--- WORK REQUIRED ---
Without pictures, return the lines from the one containing "The height and" through the last line of the data below, exactly.

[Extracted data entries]
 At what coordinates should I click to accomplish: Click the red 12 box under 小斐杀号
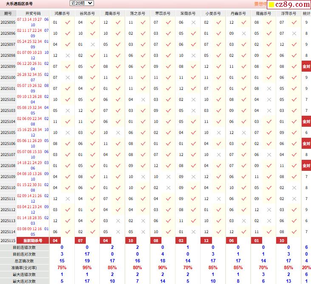206,240
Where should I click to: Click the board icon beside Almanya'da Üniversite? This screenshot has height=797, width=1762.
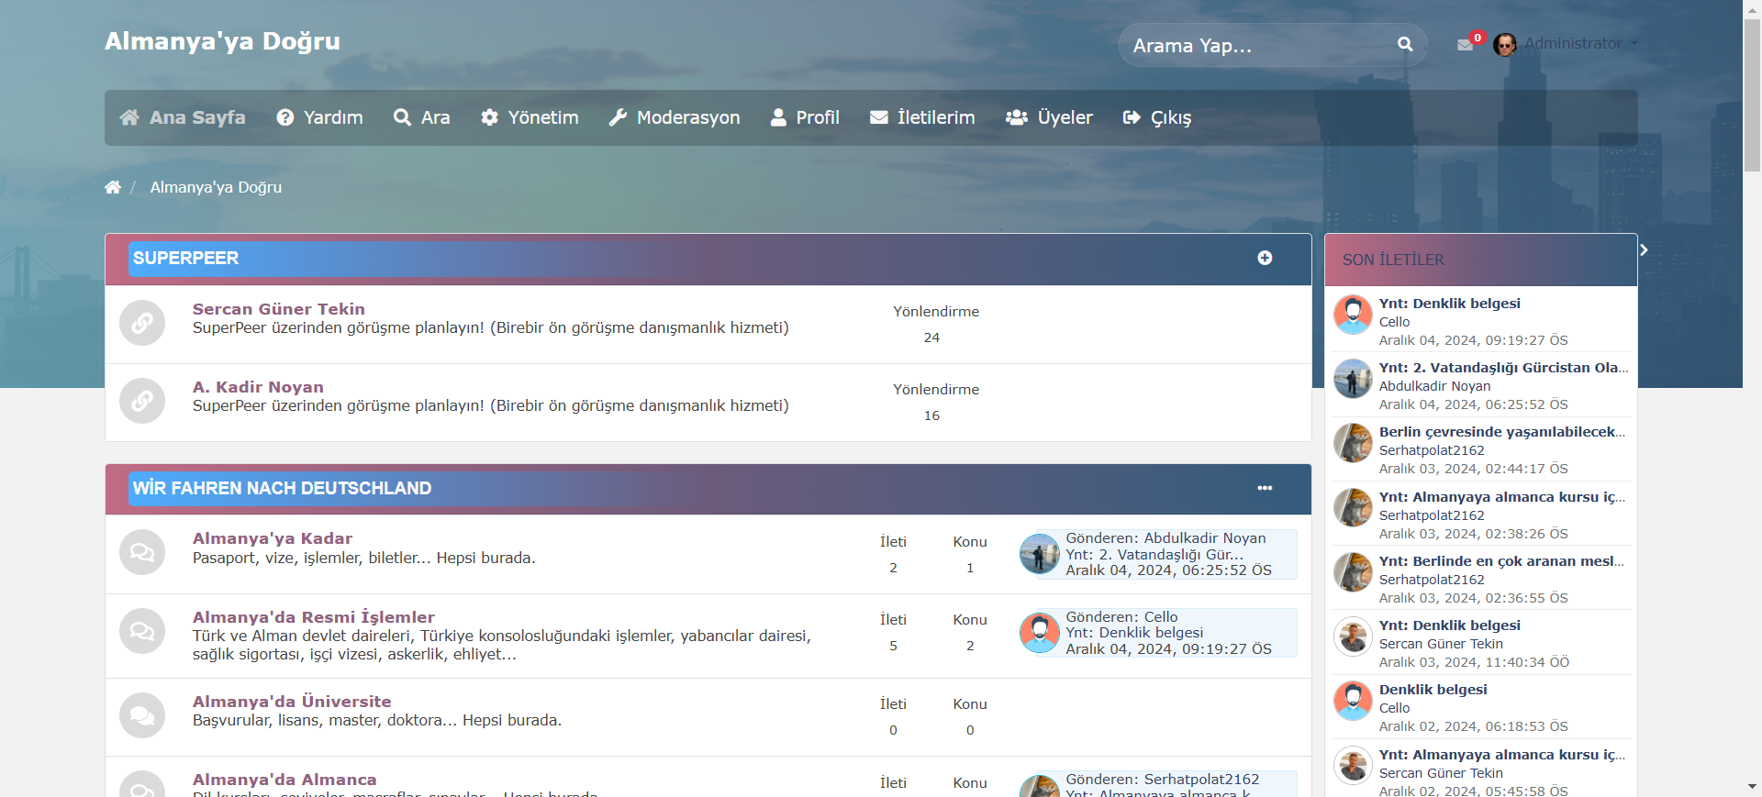pyautogui.click(x=142, y=715)
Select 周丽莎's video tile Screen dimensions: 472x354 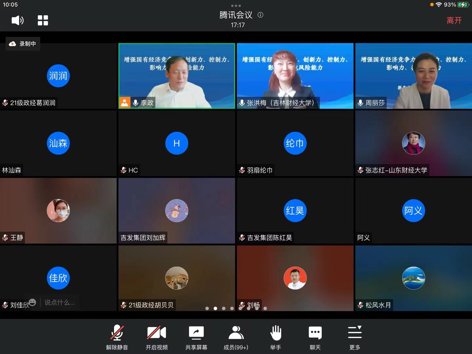(413, 76)
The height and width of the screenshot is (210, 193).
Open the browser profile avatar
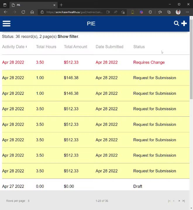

--- EXERCISE OUTPUT ---
The height and width of the screenshot is (210, 193).
Open the browser profile avatar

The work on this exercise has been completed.